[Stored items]

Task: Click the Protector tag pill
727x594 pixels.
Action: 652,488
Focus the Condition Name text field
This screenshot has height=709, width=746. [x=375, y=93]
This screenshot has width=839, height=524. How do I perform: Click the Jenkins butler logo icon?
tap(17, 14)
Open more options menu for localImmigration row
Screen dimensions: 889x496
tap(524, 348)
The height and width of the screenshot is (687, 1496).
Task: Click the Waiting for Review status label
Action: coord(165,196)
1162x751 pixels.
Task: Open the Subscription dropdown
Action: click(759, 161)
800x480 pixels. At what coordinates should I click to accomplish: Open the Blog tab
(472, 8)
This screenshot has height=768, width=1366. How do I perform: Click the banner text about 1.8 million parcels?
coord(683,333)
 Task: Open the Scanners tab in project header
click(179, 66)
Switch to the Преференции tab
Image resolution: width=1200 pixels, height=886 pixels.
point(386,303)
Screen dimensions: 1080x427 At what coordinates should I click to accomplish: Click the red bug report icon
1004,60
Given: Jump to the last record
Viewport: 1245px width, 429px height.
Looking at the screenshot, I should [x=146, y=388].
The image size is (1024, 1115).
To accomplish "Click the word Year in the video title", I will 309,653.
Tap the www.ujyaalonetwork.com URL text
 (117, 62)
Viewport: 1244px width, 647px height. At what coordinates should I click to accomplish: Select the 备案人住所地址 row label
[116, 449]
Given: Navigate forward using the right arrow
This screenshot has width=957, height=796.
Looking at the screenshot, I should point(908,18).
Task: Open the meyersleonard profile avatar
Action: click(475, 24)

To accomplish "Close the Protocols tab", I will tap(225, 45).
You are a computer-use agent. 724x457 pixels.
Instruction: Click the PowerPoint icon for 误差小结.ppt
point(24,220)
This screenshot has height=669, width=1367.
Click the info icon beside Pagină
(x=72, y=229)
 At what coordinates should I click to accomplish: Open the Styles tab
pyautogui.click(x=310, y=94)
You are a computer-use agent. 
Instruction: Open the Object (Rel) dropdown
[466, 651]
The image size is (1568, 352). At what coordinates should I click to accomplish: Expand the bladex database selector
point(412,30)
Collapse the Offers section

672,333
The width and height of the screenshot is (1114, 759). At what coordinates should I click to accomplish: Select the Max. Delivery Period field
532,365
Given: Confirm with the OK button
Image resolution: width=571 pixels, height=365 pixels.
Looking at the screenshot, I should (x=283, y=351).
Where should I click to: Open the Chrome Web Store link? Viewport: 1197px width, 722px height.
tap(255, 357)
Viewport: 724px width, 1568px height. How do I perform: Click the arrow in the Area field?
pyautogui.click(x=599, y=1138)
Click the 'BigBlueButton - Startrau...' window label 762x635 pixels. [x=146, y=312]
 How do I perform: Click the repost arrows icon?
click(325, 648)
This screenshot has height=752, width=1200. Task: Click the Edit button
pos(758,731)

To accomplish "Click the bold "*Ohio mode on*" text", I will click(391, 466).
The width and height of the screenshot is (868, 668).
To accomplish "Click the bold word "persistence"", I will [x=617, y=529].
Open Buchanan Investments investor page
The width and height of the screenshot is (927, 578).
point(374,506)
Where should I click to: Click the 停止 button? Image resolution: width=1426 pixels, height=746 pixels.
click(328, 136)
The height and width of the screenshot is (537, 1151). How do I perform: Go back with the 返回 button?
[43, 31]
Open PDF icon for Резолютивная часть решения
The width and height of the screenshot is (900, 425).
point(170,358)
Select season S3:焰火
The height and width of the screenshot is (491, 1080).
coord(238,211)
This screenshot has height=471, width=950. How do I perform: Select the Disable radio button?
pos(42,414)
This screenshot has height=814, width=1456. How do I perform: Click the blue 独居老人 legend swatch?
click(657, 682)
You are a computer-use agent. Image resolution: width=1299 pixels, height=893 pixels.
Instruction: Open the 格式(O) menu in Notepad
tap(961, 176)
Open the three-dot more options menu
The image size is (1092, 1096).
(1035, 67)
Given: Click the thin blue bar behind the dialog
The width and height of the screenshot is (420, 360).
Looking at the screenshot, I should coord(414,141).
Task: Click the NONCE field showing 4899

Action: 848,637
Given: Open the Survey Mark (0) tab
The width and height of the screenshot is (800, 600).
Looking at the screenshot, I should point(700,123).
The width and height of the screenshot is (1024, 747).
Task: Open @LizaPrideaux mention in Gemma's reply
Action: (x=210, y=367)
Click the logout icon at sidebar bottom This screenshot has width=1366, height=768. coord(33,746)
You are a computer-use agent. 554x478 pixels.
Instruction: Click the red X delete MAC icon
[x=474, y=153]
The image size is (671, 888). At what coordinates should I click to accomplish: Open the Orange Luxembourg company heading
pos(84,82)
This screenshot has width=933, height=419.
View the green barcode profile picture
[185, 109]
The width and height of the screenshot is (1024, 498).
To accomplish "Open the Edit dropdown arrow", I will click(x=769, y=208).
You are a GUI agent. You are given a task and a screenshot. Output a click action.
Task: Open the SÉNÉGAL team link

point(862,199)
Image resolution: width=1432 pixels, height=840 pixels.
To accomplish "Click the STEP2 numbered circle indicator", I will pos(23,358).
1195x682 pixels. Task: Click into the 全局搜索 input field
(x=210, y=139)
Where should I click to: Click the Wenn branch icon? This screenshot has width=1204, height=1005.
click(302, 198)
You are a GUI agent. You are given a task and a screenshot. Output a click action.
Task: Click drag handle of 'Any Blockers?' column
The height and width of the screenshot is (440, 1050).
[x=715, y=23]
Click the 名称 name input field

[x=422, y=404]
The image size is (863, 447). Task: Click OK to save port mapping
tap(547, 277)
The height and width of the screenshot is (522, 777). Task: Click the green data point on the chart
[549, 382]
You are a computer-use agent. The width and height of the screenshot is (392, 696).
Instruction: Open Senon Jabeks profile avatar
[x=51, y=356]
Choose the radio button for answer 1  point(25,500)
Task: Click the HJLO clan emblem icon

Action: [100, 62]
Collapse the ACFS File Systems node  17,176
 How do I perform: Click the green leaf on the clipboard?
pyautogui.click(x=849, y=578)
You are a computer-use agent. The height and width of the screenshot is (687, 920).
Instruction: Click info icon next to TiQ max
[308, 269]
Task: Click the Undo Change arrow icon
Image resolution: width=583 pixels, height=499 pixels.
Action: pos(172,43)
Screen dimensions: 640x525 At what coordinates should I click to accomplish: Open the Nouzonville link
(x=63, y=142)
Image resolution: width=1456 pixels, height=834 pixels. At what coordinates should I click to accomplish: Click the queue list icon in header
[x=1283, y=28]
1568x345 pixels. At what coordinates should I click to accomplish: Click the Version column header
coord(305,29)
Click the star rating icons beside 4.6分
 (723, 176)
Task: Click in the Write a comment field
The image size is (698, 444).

* Exercise aim *
Each line of the data should be transcribed exactly.

* Task result *
Task: Click the Protector tag pill
727x594 pixels.
Action: 652,488
Focus the Condition Name text field
This screenshot has height=709, width=746. [x=375, y=93]
This screenshot has width=839, height=524. How do I perform: Click the Jenkins butler logo icon?
tap(17, 14)
Open more options menu for localImmigration row
Screen dimensions: 889x496
tap(524, 348)
The height and width of the screenshot is (687, 1496).
Task: Click the Waiting for Review status label
Action: coord(165,196)
1162x751 pixels.
Task: Open the Subscription dropdown
Action: click(759, 161)
800x480 pixels. At what coordinates should I click to accomplish: Open the Blog tab
(472, 8)
This screenshot has height=768, width=1366. How do I perform: Click the banner text about 1.8 million parcels?
coord(683,333)
 Task: Open the Scanners tab in project header
click(179, 66)
Switch to the Преференции tab
Image resolution: width=1200 pixels, height=886 pixels.
point(386,303)
Screen dimensions: 1080x427 At what coordinates should I click to accomplish: Click the red bug report icon
1004,60
Given: Jump to the last record
Viewport: 1245px width, 429px height.
Looking at the screenshot, I should [x=146, y=388].
The image size is (1024, 1115).
To accomplish "Click the word Year in the video title", I will 309,653.
Tap the www.ujyaalonetwork.com URL text
 (117, 62)
Viewport: 1244px width, 647px height. At what coordinates should I click to accomplish: Select the 备案人住所地址 row label
[116, 449]
Given: Navigate forward using the right arrow
This screenshot has width=957, height=796.
Looking at the screenshot, I should point(908,18).
Task: Open the meyersleonard profile avatar
Action: click(475, 24)

To accomplish "Close the Protocols tab", I will tap(225, 45).
You are a computer-use agent. 724x457 pixels.
Instruction: Click the PowerPoint icon for 误差小结.ppt
point(24,220)
This screenshot has height=669, width=1367.
Click the info icon beside Pagină
(x=72, y=229)
 At what coordinates should I click to accomplish: Open the Styles tab
pyautogui.click(x=310, y=94)
You are a computer-use agent. 
Instruction: Open the Object (Rel) dropdown
[466, 651]
The image size is (1568, 352). At what coordinates should I click to accomplish: Expand the bladex database selector
point(412,30)
Collapse the Offers section

672,333
The width and height of the screenshot is (1114, 759). At what coordinates should I click to accomplish: Select the Max. Delivery Period field
532,365
Given: Confirm with the OK button
Image resolution: width=571 pixels, height=365 pixels.
Looking at the screenshot, I should (x=283, y=351).
Where should I click to: Open the Chrome Web Store link? Viewport: 1197px width, 722px height.
tap(255, 357)
Viewport: 724px width, 1568px height. How do I perform: Click the arrow in the Area field?
pyautogui.click(x=599, y=1138)
Click the 'BigBlueButton - Startrau...' window label 762x635 pixels. [x=146, y=312]
 How do I perform: Click the repost arrows icon?
click(325, 648)
This screenshot has height=752, width=1200. Task: Click the Edit button
pos(758,731)

To accomplish "Click the bold "*Ohio mode on*" text", I will click(391, 466).
The width and height of the screenshot is (868, 668).
To accomplish "Click the bold word "persistence"", I will [x=617, y=529].
Open Buchanan Investments investor page
The width and height of the screenshot is (927, 578).
point(374,506)
Where should I click to: Click the 停止 button? Image resolution: width=1426 pixels, height=746 pixels.
click(328, 136)
The height and width of the screenshot is (537, 1151). How do I perform: Go back with the 返回 button?
[43, 31]
Open PDF icon for Резолютивная часть решения
The width and height of the screenshot is (900, 425).
point(170,358)
Select season S3:焰火
The height and width of the screenshot is (491, 1080).
coord(238,211)
This screenshot has height=471, width=950. How do I perform: Select the Disable radio button?
pos(42,414)
This screenshot has height=814, width=1456. How do I perform: Click the blue 独居老人 legend swatch?
click(657, 682)
You are a computer-use agent. Image resolution: width=1299 pixels, height=893 pixels.
Instruction: Open the 格式(O) menu in Notepad
tap(961, 176)
Open the three-dot more options menu
The image size is (1092, 1096).
(1035, 67)
Given: Click the thin blue bar behind the dialog
The width and height of the screenshot is (420, 360).
Looking at the screenshot, I should coord(414,141).
Task: Click the NONCE field showing 4899

Action: 848,637
Given: Open the Survey Mark (0) tab
The width and height of the screenshot is (800, 600).
Looking at the screenshot, I should point(700,123).
The width and height of the screenshot is (1024, 747).
Task: Open @LizaPrideaux mention in Gemma's reply
Action: (x=210, y=367)
Click the logout icon at sidebar bottom This screenshot has width=1366, height=768. coord(33,746)
You are a computer-use agent. 554x478 pixels.
Instruction: Click the red X delete MAC icon
[x=474, y=153]
The image size is (671, 888). At what coordinates should I click to accomplish: Open the Orange Luxembourg company heading
pos(84,82)
This screenshot has width=933, height=419.
View the green barcode profile picture
[185, 109]
The width and height of the screenshot is (1024, 498).
To accomplish "Open the Edit dropdown arrow", I will click(x=769, y=208).
You are a GUI agent. You are given a task and a screenshot. Output a click action.
Task: Open the SÉNÉGAL team link

point(862,199)
Image resolution: width=1432 pixels, height=840 pixels.
To accomplish "Click the STEP2 numbered circle indicator", I will pos(23,358).
1195x682 pixels. Task: Click into the 全局搜索 input field
(x=210, y=139)
Where should I click to: Click the Wenn branch icon? This screenshot has width=1204, height=1005.
click(302, 198)
You are a GUI agent. You are given a task and a screenshot. Output a click action.
Task: Click drag handle of 'Any Blockers?' column
The height and width of the screenshot is (440, 1050).
[x=715, y=23]
Click the 名称 name input field

[x=422, y=404]
The image size is (863, 447). Task: Click OK to save port mapping
tap(547, 277)
The height and width of the screenshot is (522, 777). Task: Click the green data point on the chart
[549, 382]
You are a computer-use agent. The width and height of the screenshot is (392, 696).
Instruction: Open Senon Jabeks profile avatar
[x=51, y=356]
Choose the radio button for answer 1  point(25,500)
Task: Click the HJLO clan emblem icon

Action: [100, 62]
Collapse the ACFS File Systems node  17,176
 How do I perform: Click the green leaf on the clipboard?
pyautogui.click(x=849, y=578)
You are a computer-use agent. The height and width of the screenshot is (687, 920).
Instruction: Click info icon next to TiQ max
[308, 269]
Task: Click the Undo Change arrow icon
Image resolution: width=583 pixels, height=499 pixels.
Action: pos(172,43)
Screen dimensions: 640x525 At what coordinates should I click to accomplish: Open the Nouzonville link
(x=63, y=142)
Image resolution: width=1456 pixels, height=834 pixels. At what coordinates should I click to accomplish: Click the queue list icon in header
[x=1283, y=28]
1568x345 pixels. At what coordinates should I click to accomplish: Click the Version column header
coord(305,29)
Click the star rating icons beside 4.6分
 (723, 176)
Task: Click in the Write a comment field
The image size is (698, 444).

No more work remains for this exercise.